Cubic feet = Area (sq ft) × Depth (ft)

Variables:

  • Length = longest side of the space, in feet
  • Width = shorter side, in feet
  • Height or Depth = vertical measurement or material thickness, in feet
  • Area = surface area in square feet (length × width, already calculated)

Unit conversion reference:

Your unit Multiply by
Inches ÷ 12 (or × 0.0833)
Yards × 3
Meters × 3.28084
Centimeters × 0.0328084

Example:

A landscape bed measures 10 ft × 6 ft and you want 3 inches of mulch.

  • Area = 10 × 6 = 60 sq ft
  • Depth in feet = 3 / 12 = 0.25 ft
  • Cubic feet = 60 × 0.25 = 15 ft³
  • Cubic yards = 15 / 27 = 0.56 yd³
  • With 10% buffer = 0.61 yd³

Most landscape suppliers sell by the cubic yard, so you'd order about 0.6 yards for this bed.

Assumptions:

  • The space has straight sides and uniform depth
  • No compaction adjustment is applied to the base volume
  • For irregular L-shaped or T-shaped areas, split into rectangles and add the volumes
  • Loose materials like mulch, soil, and gravel settle 10% to 20% after spreading. Mulch settles the most. Compacted gravel settles less.

Common mistakes:

  • Multiplying inch values directly and reading the result as cubic feet. The answer is actually in cubic inches, not cubic feet. I made this mistake measuring a storage unit once and ordered 1,728 times more material than I needed before catching the error.
  • Confusing square feet with cubic feet. Square feet measures area (floor space), cubic feet measures volume (the full 3D space).
  • Rounding intermediate values instead of rounding only the final result
  • Using outside appliance dimensions when you need inside usable space. For refrigerators or freezers, always measure the interior.

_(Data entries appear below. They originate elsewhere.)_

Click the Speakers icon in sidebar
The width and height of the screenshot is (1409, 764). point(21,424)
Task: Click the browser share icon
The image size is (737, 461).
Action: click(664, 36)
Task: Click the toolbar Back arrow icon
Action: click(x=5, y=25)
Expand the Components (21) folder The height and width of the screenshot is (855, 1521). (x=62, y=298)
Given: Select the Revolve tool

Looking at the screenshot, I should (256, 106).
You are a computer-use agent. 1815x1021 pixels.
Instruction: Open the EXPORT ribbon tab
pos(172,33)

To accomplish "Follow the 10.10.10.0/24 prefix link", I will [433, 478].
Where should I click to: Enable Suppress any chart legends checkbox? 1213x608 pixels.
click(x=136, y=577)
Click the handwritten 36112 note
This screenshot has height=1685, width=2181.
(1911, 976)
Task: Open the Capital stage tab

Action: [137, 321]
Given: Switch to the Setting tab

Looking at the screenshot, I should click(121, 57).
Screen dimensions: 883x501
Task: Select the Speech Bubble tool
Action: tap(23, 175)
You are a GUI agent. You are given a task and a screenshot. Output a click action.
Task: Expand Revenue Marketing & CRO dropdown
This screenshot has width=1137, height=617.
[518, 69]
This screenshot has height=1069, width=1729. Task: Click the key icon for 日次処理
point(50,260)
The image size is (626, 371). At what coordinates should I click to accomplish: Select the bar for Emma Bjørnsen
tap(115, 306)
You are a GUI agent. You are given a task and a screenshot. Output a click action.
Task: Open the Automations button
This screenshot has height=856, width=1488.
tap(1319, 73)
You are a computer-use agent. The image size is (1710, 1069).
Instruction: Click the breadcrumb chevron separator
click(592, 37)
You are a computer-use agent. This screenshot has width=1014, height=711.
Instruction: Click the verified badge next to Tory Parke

Frequently Asked Questions

How to calculate cubic feet?

Multiply length × width × height, with all three measurements in feet. A space that is 6 feet long, 4 feet wide, and 2 feet high equals 48 cubic feet. If your measurements are in inches, divide each one by 12 before multiplying to convert to feet first.

How many cubic feet is a 10 × 10 room?

A 10 × 10 foot room with a standard 8 foot ceiling has 800 cubic feet. Multiply 10 × 10 × 8 to get the total volume. If the ceiling is 9 feet, the same room becomes 900 cubic feet. You need all three dimensions because square footage alone only measures floor area, not volume.

How to calculate cubic feet from square feet?

Multiply the square footage by the depth in feet. A 120 square foot patio at 3 inches deep needs 120 × 0.25 = 30 cubic feet of material. Convert the depth from inches to feet first by dividing by 12, since 3 inches equals 0.25 feet.

How to calculate cubic feet of a box?

Measure the inside length, width, and height in feet, then multiply all three. A storage box measuring 4 × 3 × 2 feet holds 24 cubic feet. For shipping, measure outside dimensions instead because carriers price by the space the package occupies, not the inside capacity.

How to calculate cubic feet of a room?

Multiply the room length × width × ceiling height. A 12 × 10 foot room with an 8 foot ceiling has 960 cubic feet. This helps estimate heating, cooling, and ventilation needs. The floor area is only 120 square feet, so volume and area measure different things.

How to calculate cubic feet of a refrigerator?

Measure the inside width, depth, and height in inches, then multiply all three and divide by 1,728 to convert cubic inches to cubic feet. A fridge interior measuring 30 × 27 × 60 inches equals 48,600 cubic inches, or about 28.1 cubic feet. Always measure the interior, not the outside cabinet.